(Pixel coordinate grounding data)
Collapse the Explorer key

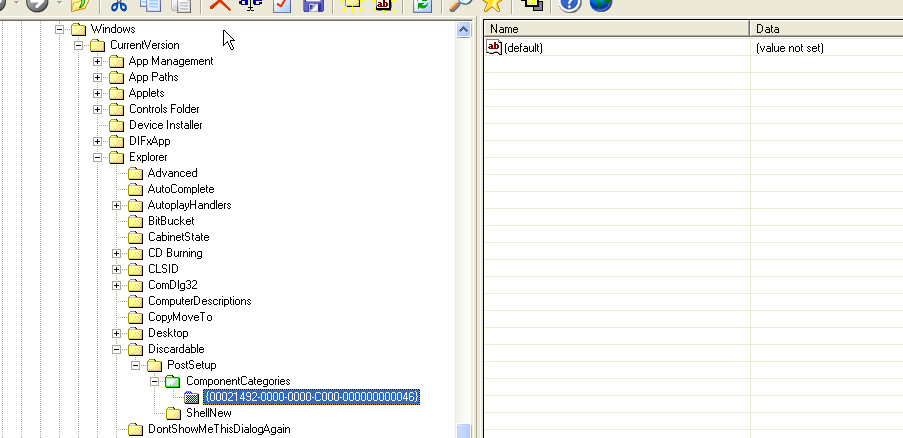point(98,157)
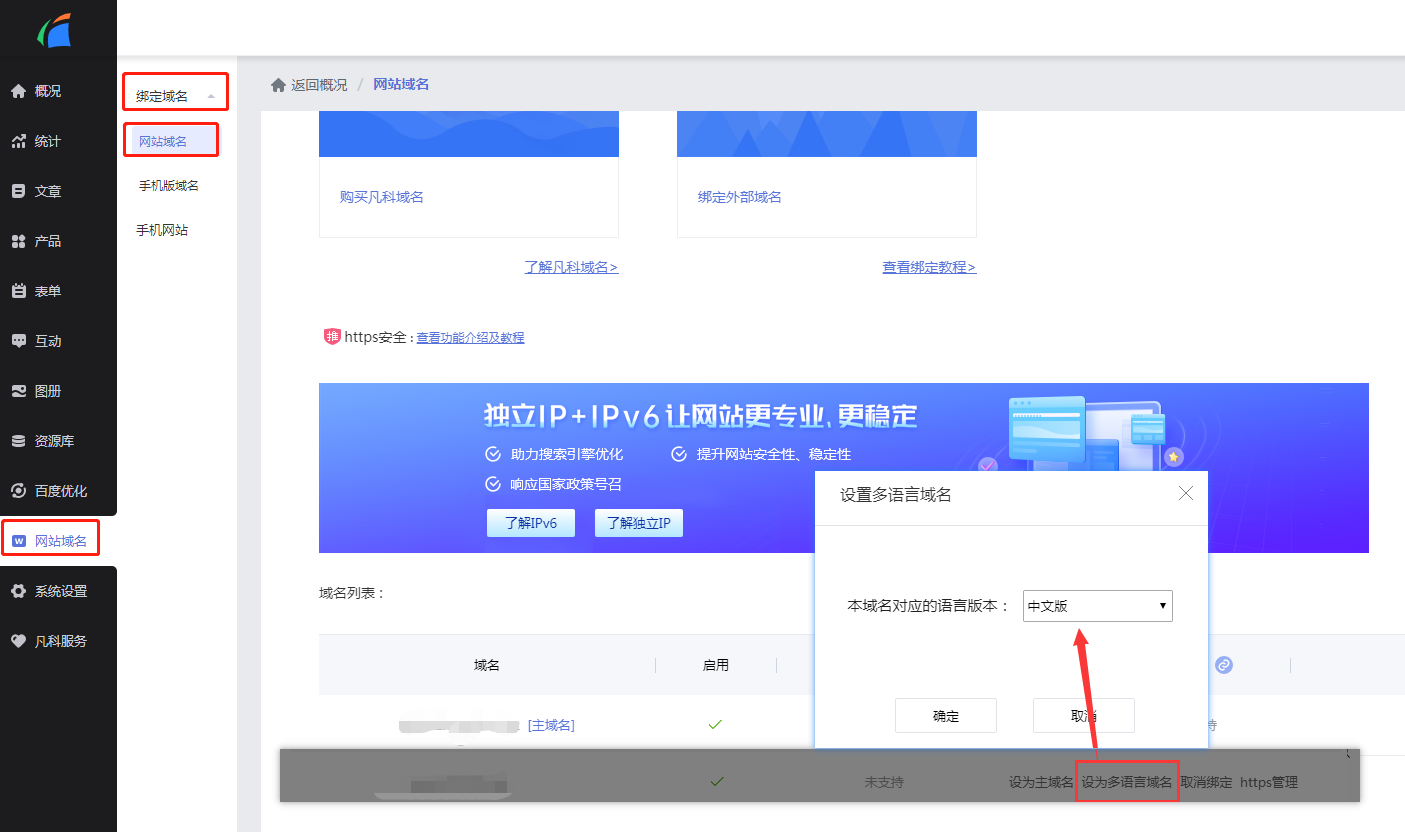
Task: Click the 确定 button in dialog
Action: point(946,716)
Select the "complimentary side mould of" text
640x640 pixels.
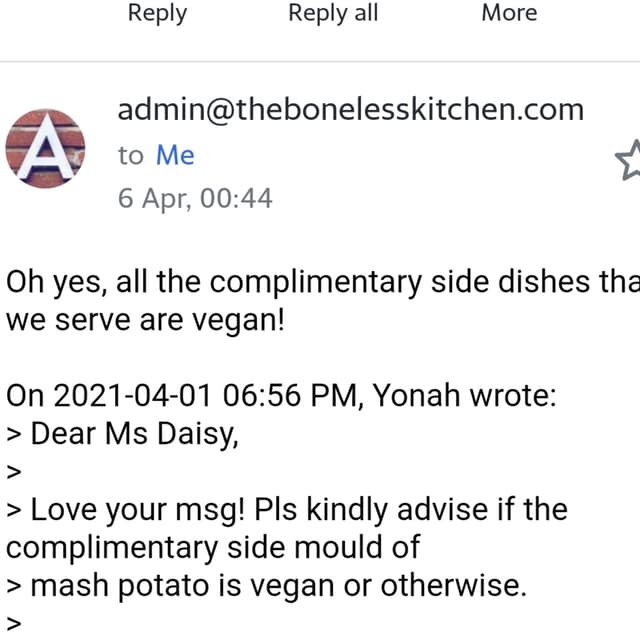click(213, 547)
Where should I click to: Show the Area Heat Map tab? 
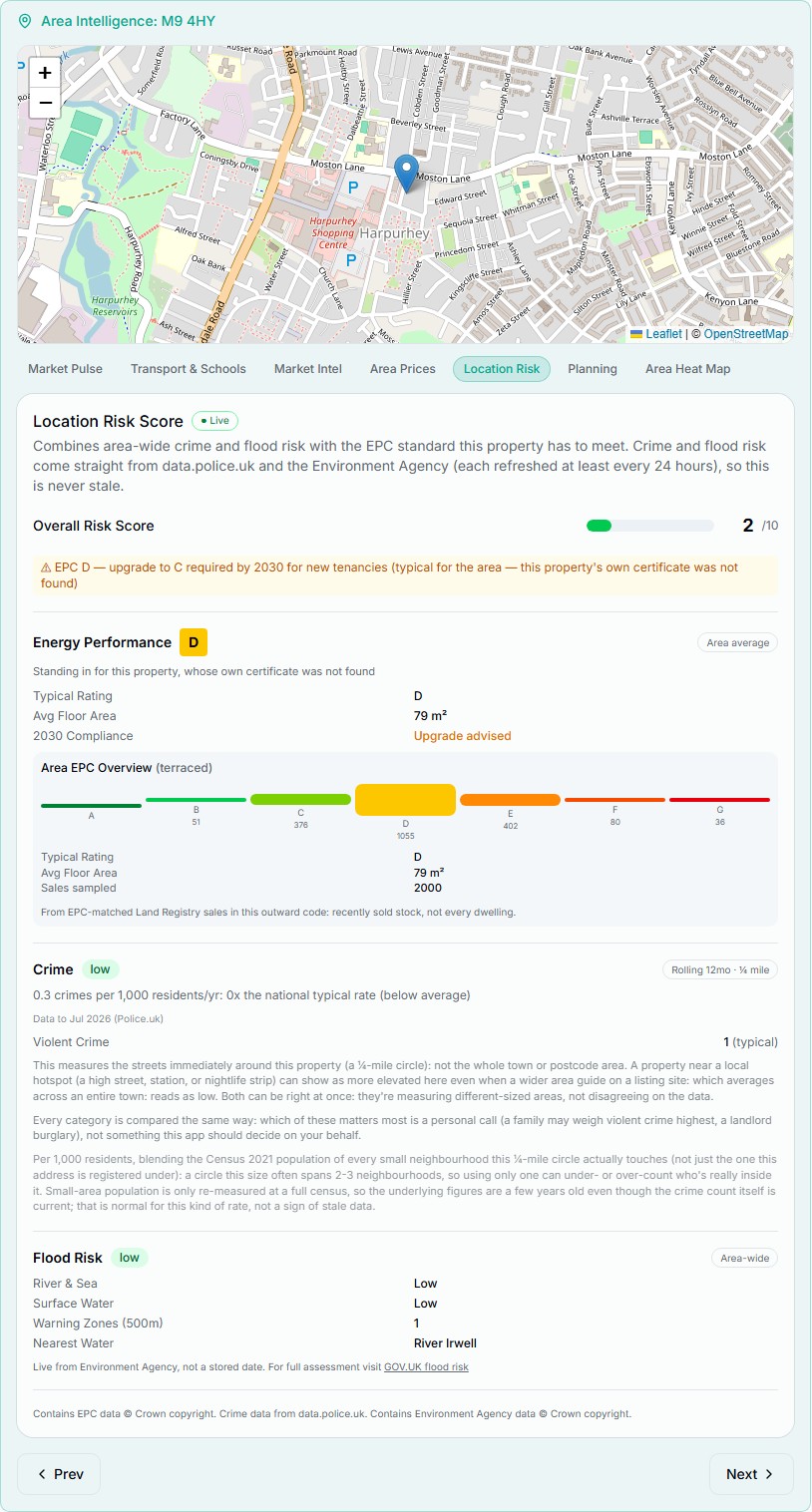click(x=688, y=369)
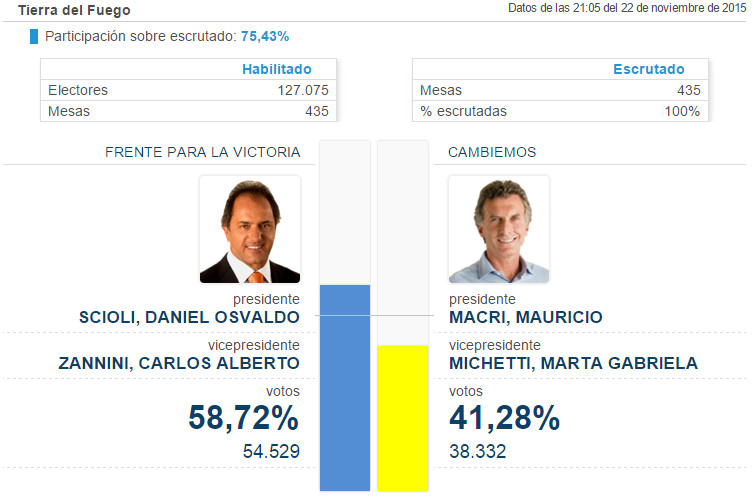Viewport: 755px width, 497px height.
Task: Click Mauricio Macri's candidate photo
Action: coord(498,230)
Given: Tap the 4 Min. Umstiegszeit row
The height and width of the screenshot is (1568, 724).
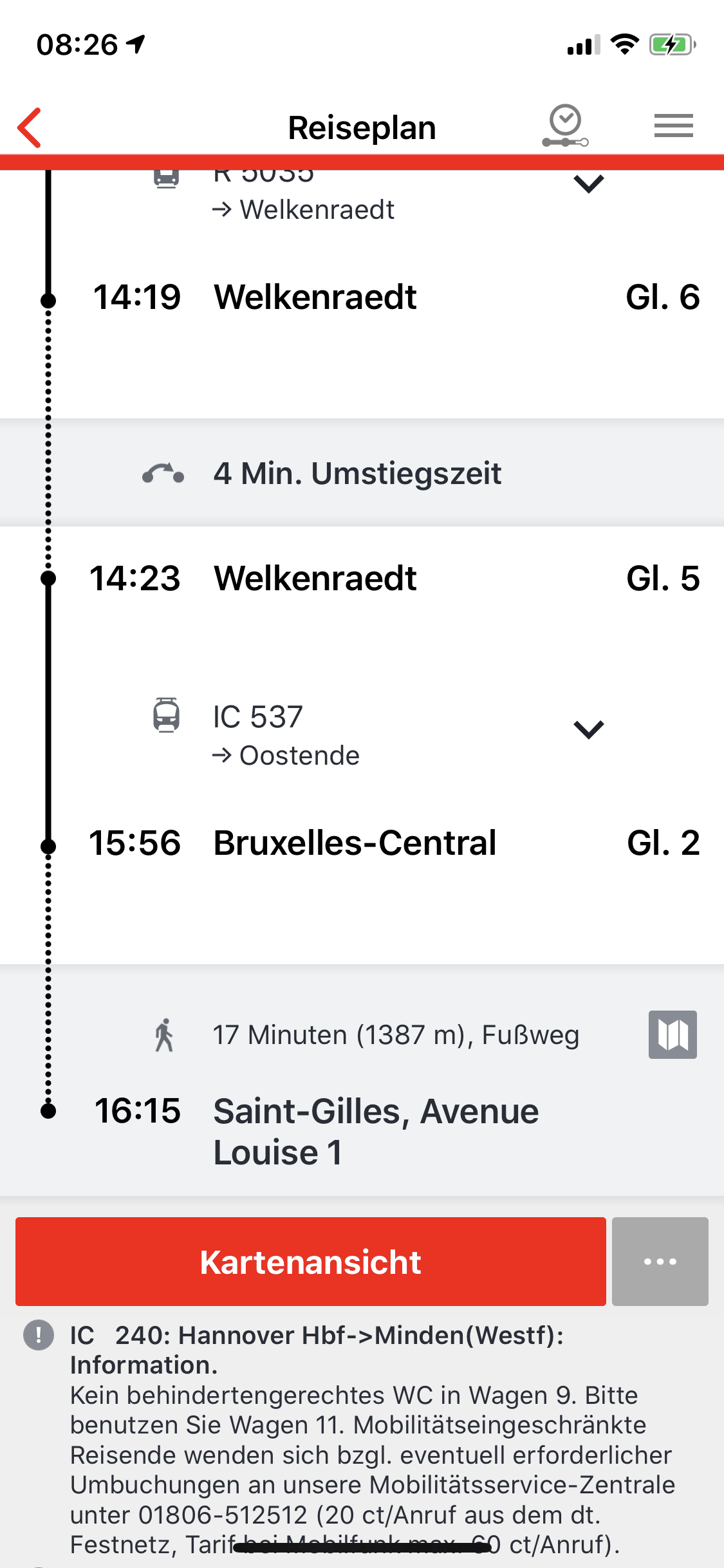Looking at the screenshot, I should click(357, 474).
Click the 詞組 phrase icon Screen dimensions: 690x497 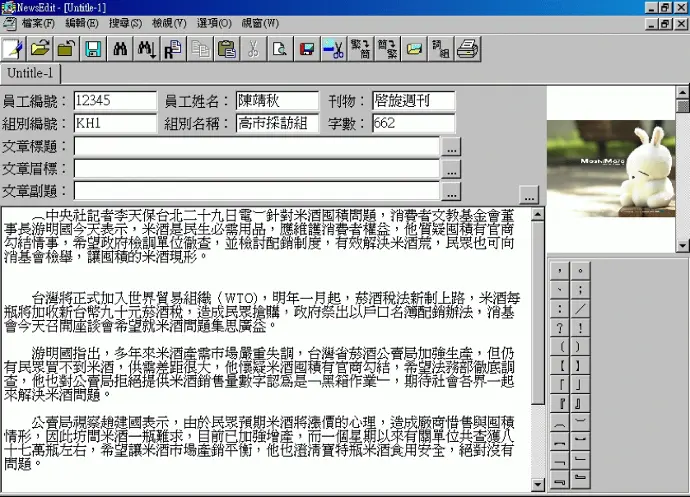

What is required
From the line that contains "Given: Tap the 4 Min. Umstiegszeit row" down to the final line of the entries above, please copy each line exactly, excluding pictures.

Answer
Given: Tap the 4 Min. Umstiegszeit row
The height and width of the screenshot is (1568, 724).
Looking at the screenshot, I should click(357, 474).
Click the 詞組 phrase icon Screen dimensions: 690x497 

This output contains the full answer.